Producer Brian Higgins had recently come away from a difficult week working with Franz Ferdinand and had a sneaky suspicion that Chris Lowe and Neil Tennant could prove to be as tricky, if not more so, than the Scottish art-rockers.
Higgins was all set to politely decline the duo’s approach but felt he had to do it face to face, rather than remotely via their respective managers.
A meeting was set up in Higgins’ Xenomania studios in Kent to discuss the viability of a potential production tie-up. Much to their surprise, the producer told Lowe and Tennant why he thought he’d be bad for them and explained he had no interest in anything he didn’t like.
The pair had been expecting Higgins to snatch their hands off, and his approach made them want to work with him even more. They argued that Higgins would push their standards higher and even though he thought they could be difficult, Pet Shop Boys too had a clear vision of what they wanted.
Speaking to Julian Marszalek of The Quietus in March 2009, Tennant described their reaction on meeting Brian Higgins; “We really liked him. He was a real character. He’s totally committed to pop music and making hit records – more so than anybody else that we met.
“The set-up at his studio was great… he has this house with all these different rooms with all these different people all making music.

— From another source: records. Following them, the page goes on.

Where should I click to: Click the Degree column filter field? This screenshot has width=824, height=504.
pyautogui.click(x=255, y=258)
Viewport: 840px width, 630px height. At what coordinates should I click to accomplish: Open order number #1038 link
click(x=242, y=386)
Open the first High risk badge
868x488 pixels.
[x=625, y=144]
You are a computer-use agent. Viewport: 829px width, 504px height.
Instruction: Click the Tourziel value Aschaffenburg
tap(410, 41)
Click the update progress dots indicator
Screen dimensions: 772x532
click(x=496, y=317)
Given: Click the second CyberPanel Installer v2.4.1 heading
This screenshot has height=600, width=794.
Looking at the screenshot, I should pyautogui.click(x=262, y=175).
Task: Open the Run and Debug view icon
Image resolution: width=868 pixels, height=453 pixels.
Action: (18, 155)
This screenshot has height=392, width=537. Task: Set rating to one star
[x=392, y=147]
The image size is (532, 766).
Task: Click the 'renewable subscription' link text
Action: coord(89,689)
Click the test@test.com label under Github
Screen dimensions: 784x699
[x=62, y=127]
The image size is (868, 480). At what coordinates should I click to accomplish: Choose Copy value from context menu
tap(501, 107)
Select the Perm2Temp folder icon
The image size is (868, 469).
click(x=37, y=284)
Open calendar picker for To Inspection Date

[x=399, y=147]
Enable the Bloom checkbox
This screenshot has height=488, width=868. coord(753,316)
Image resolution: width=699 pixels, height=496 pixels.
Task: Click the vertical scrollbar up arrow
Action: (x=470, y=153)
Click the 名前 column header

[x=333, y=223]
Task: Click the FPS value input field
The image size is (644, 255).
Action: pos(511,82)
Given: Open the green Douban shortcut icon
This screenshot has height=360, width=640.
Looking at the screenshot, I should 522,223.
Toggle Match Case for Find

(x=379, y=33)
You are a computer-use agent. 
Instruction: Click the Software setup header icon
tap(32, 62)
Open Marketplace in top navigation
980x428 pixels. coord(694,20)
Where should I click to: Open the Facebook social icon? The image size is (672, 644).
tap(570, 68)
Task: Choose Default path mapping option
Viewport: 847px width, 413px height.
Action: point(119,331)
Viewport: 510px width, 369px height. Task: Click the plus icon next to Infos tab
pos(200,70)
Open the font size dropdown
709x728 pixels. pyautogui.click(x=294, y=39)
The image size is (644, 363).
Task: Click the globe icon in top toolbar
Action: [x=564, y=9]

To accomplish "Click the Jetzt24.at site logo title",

You’d have Girls Aloud and Alesha Dixon tripping through.
“Because we’re a duo, we welcome people to come and play on our records. We arrived there with very, very completed demos and we’re quite happy for them to play with them and do what they want.”
As part of this ‘open house’ the Human League’s Philip Oakey sang on This Used To Be The Future and Johnny Marr added his distinctive guitar playing to four tracks, two of which he also played harmonica on.
Xenomania was formed as a production team in the early 2000s after Higgins had met songwriter and producer Miranda Cooper.
Since then the outfit has worked with artists including Cher (with Higgins writing Believe, her biggest-ever hit), both Minogues, The Saturdays, Sophie Ellis-Bextor, and the Sugababes with Round Round.
The organisation’s longest-standing arrangement was with Girls Aloud; all but one of their albums were written and produced by Higgins and his writers, and played by the Xenomania in-house musicians.
According to a July 2009 interview with Tennant in The Scotsman before Yes was conceived, half the songs were originally intended for Kylie Minogue. “This album is so pop,” Neil said. “Like every other songwriting team in London we were asked to write songs for Kylie two years ago when we were mid-tour. We wrote four or five, and never heard anything.”
The subject matter of Pandemonium, Yes’s ninth track and lead-off single, is maybe not what the listener would expect: “The idea is that it’s Kate Moss singing about Pete Doherty. There’s total chaos going on – that’s where I got the lyrical idea.”
SONGWRITING THE XENOMANIA WAY
Once Higgins and Pet Shop Boys had agreed to work together, Tennant and Lowe jumped into the approach to songwriting favoured by Brian and his team.
From the Yes album, Love Etc, More Than A Dream and The Way It Used To Be were written by a combination of Neil and Chris and Xenomania’s Higgins, Cooper, Owen Parker and Tim Powell.
The opening melody and much of the backing track for Love Etc were actually generated by Brian Higgins and Miranda Cooper before Chris and Neil got involved.
The duo took what Xenomania had come up with, and developed it. “I don’t think Neil ‘got it’ initially,” reported Higgins in the July 2009 edition of Literally magazine.
“I think Chris got Neil into it. I didn’t want to play it [to them], and then thought… this is a move they could and should make. It was very different for them. It was much more aggressive – which is not a word you would apply to the Pet Shop Boys, particularly.”
In March 2009 Love Etc made No. 14 in the UK singles chart, while Yes hit No. 4 in the album charts the following month. The single and the follow-up Did You See Me Coming both became No. 1’s in the US dance chart.